Apparently this is extra strange because, in the 60s, Nafisi was a young radical. According to Singh, under the current repressive conditions it's rather improbable and anti-intuitive that Nafisi became a less political reader, rather than a more political one. But she makes a good case for her response: no matter what they banned or who they imprisoned/tortured/executed, literature provided the means to keep one's imagination free and open.

John Pistelli, recognising in Nafisi the familiarly deceptive apostasy of 60s radicals, begs to differ:

[Nafisi's] book is of course not apolitical and you don't have to read the whole thing to know that; everything about it, from its cover blurbs to its acknowledgments page in which the author thanks Paul Wolfowitz, to its credulous critical reception, looks political.

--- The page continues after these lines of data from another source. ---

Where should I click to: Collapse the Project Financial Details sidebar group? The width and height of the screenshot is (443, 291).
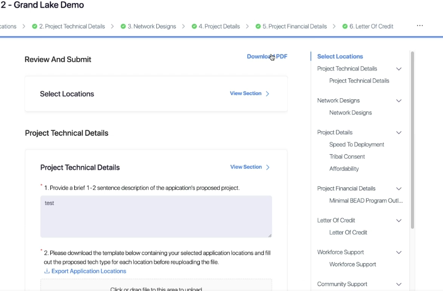tap(399, 188)
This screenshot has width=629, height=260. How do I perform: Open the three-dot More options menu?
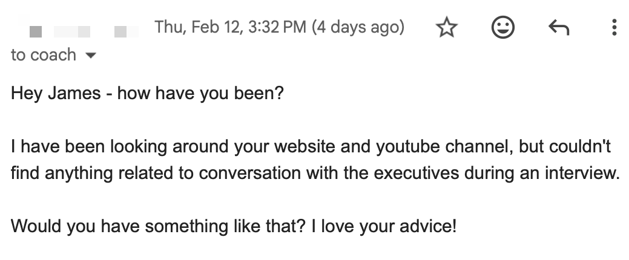pyautogui.click(x=614, y=27)
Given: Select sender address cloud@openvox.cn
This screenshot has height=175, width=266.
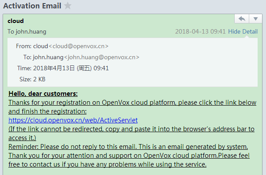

Indeed. One only has to think of the actions of another unthinkably repressive regime to recognise a blindspot in the critical reception. This regime has destroyed many other women's lives in many other nations (though not, as yet, Iran). It's been happening for years and it's happening right now. This does not seem to trouble very much those celebrating the romance of Nafisi's literary resistance. As professional reviewers, they know what can and cannot be said in literary reviews. This is why they are professionals in the first place. So much for a free and open imagination. As Pistelli says: Nafisi, militantly apolitical as she now imagines herself, is actually objectively pro-fascist.

And anyway, what would a literary resistance look like in the West? Reading Ian McEwan's Saturday FFS?